◆ **Problem**
Please copy out the data below word for word, without the pictures.

◆ **Data to use**

++++++++++

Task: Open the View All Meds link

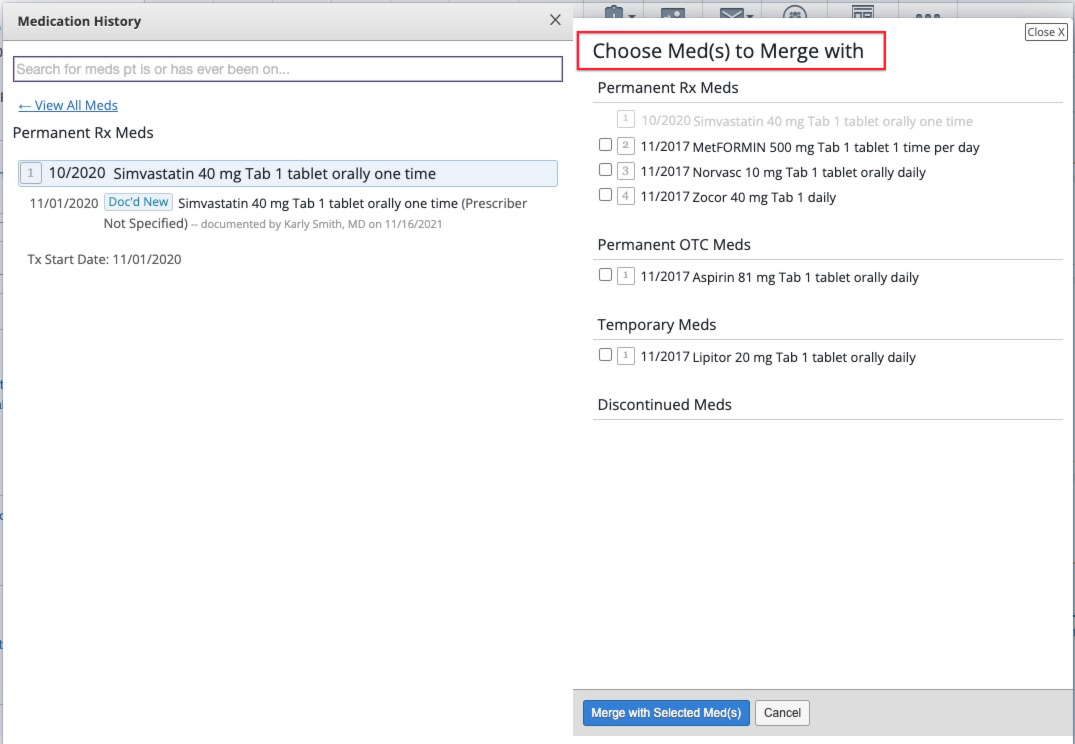Action: coord(67,105)
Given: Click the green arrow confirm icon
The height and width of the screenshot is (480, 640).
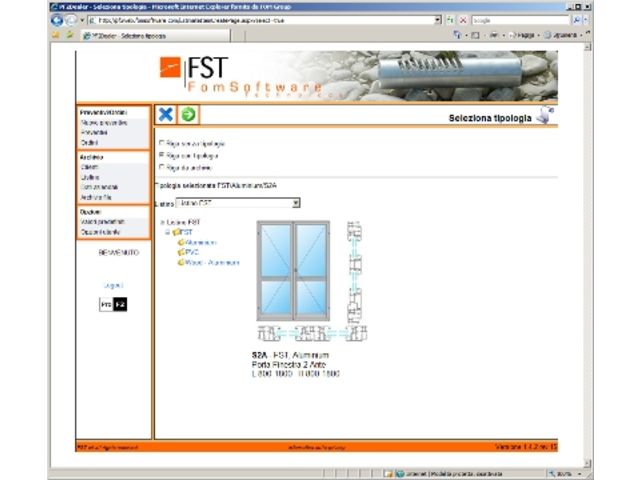Looking at the screenshot, I should 187,116.
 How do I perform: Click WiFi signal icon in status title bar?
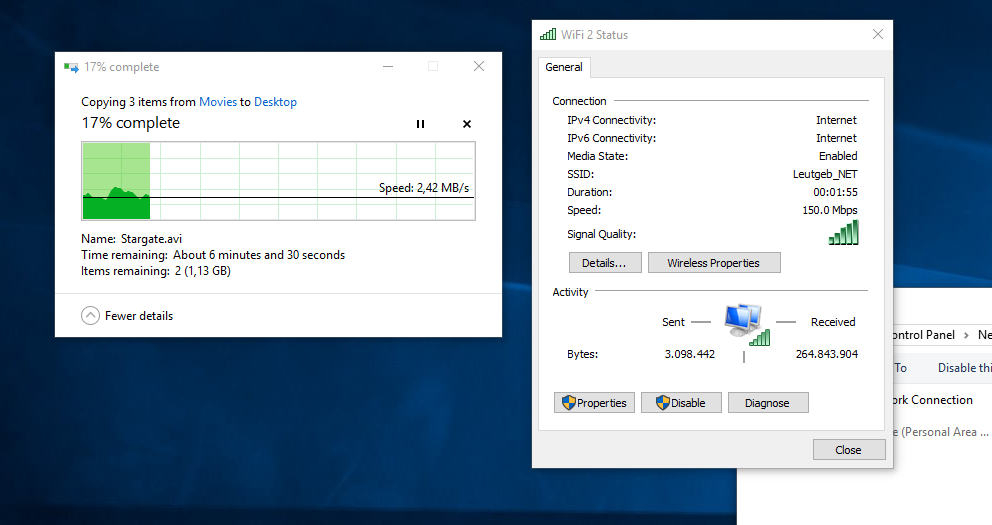click(548, 34)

++++++++++

◆ **In response**
Task: Open the View All Meds link

Action: coord(67,105)
Given: Click the green arrow confirm icon
The height and width of the screenshot is (480, 640).
Looking at the screenshot, I should 187,116.
 How do I perform: Click WiFi signal icon in status title bar?
click(548, 34)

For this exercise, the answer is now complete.